Oh I wasn't aware of those stabilization part. Thanks.

emilianavt · 2020-06-02T13:52:11Z

That's very interesting! I'm curious to hear about your further results.

emilianavt · 2020-09-06T12:57:28Z

Since I posted the previous pytorch weights already, here are the weights for the new 56x56 30 point model.

sasanasadiabadi · 2020-09-18T15:15:06Z

Thank you for sharing the new trained weights. Intrestingly in OpenCV DNN, the inference time of the new model is higher than the lightest model before (6.5ms vs 5.5ms). However In OnnxRuntime inference time was reduced from (5.5ms to 1.7ms). I'm trying to figure out why DNN module is behaving like that!
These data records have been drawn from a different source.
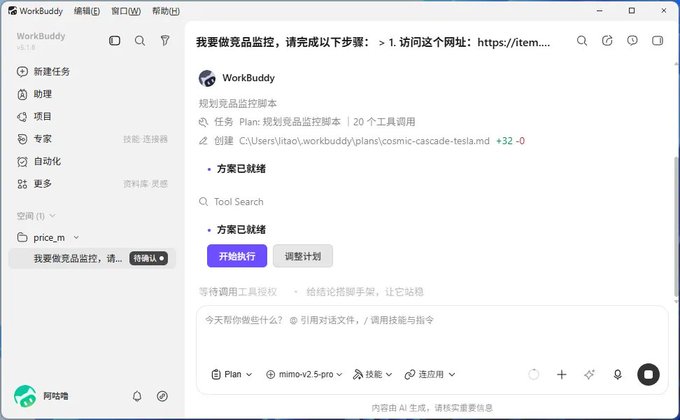Open the Plan mode dropdown
The width and height of the screenshot is (680, 420).
[232, 374]
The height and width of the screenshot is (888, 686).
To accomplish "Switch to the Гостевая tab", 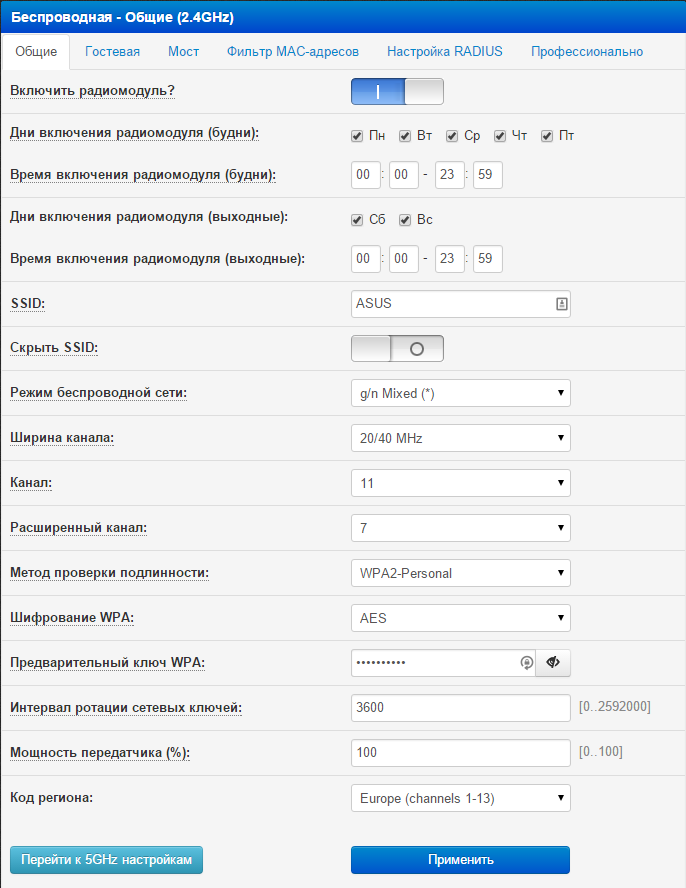I will pos(112,51).
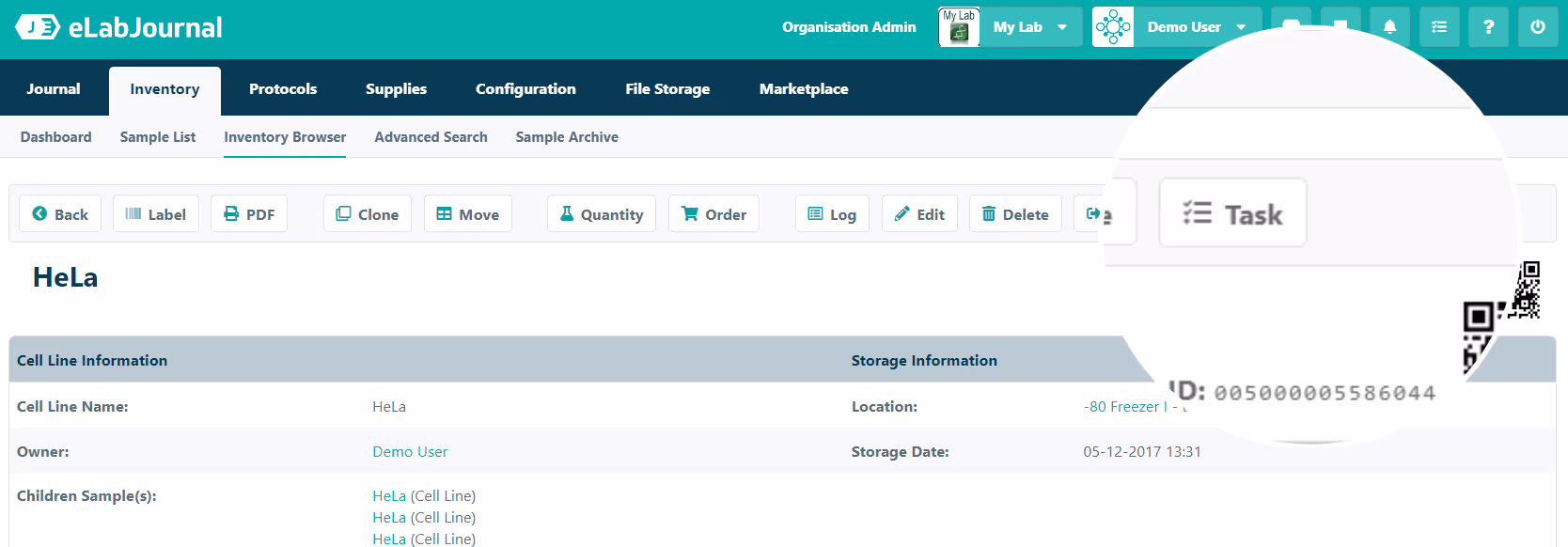This screenshot has height=547, width=1568.
Task: Click the power logout icon
Action: point(1537,27)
emilianavt · 2020-09-19T16:46:58Z

That's an interesting difference. The new model is pretty much the full size model going by layer and channel count, but the resolution of the channels is lower. Maybe that has something to do with OpenCV DNN behaving differently.

emilianavt · 2020-10-08T11:51:28Z

One note regarding the inference=True code in model.py. Some users reported that the landmarks were noisier using this rather than the python landmark decoding function here:

OpenSeeFace/tracker.py

Lines 718 to 747 in e805aa2

    
           def landmarks(self, tensor, crop_info): 
        
               crop_x1, crop_y1, scale_x, scale_y, _ = crop_info 
        
               avg_conf = 0 
        
               res = self.res - 1 
        
               c0, c1, c2 = 66, 132, 198 
        
               if self.model_type < 0: 
        
                   c0, c1, c2 = 30, 60, 90 
        
               t_main = tensor[0:c0].reshape((c0,self.out_res_i * self.out_res_i)) 
        
               t_m = t_main.argmax(1) 
        
               indices = np.expand_dims(t_m, 1) 
        
               t_conf = np.take_along_axis(t_main, indices, 1).reshape((c0,)) 
        
               t_off_x = np.take_along_axis(tensor[c0:c1].reshape((c0,self.out_res_i * self.out_res_i)), indices, 1).reshape((c0,)) 
        
               t_off_y = np.take_along_axis(tensor[c1:c2].reshape((c0,self.out_res_i * self.out_res_i)), indices, 1).reshape((c0,)) 
        
               t_off_x = res * logit_arr(t_off_x, self.logit_factor) 
        
               t_off_y = res * logit_arr(t_off_y, self.logit_factor) 
        
               t_x = crop_y1 + scale_y * (res * np.floor(t_m / self.out_res_i) / self.out_res + t_off_x) 
        
               t_y = crop_x1 + scale_x * (res * np.floor(np.mod(t_m, self.out_res_i)) / self.out_res + t_off_y) 
        
               avg_conf = np.average(t_conf) 
        
               lms = np.stack([t_x, t_y, t_conf], 1) 
        
               lms[np.isnan(lms).any(axis=1)] = np.array([0.,0.,0.], dtype=np.float32) 
        
               if self.model_type < 0: 
        
                   lms = lms[[0,0,1,1,1,2,2,2,3,3,3,4,4,4,5,5,6,7,7,8,8,9,10,10,11,11,12,21,21,21,22,23,23,23,23,23,13,14,14,15,16,16,17,18,18,19,20,20,24,25,25,25,26,26,27,27,27,24,24,28,28,28,26,29,29,29]] 
        
                   #lms[[1,3,4,6,7,9,10,12,13,15,18,20,23,25,38,40,44,46]] += lms[[2,2,5,5,8,8,11,11,14,16,19,21,24,26,39,39,45,45]] 
        
                   #lms[[3,4,6,7,9,10,12,13]] += lms[[5,5,8,8,11,11,14,14]] 
        
                   #lms[[1,15,18,20,23,25,38,40,44,46]] /= 2.0 
        
                   #lms[[3,4,6,7,9,10,12,13]] /= 3.0 
        
                   part_avg = np.mean(np.partition(lms[:,2],3)[0:3]) 
        
                   if part_avg < 0.65: 
        
                       avg_conf = part_avg 
        
               return (avg_conf, np.array(lms))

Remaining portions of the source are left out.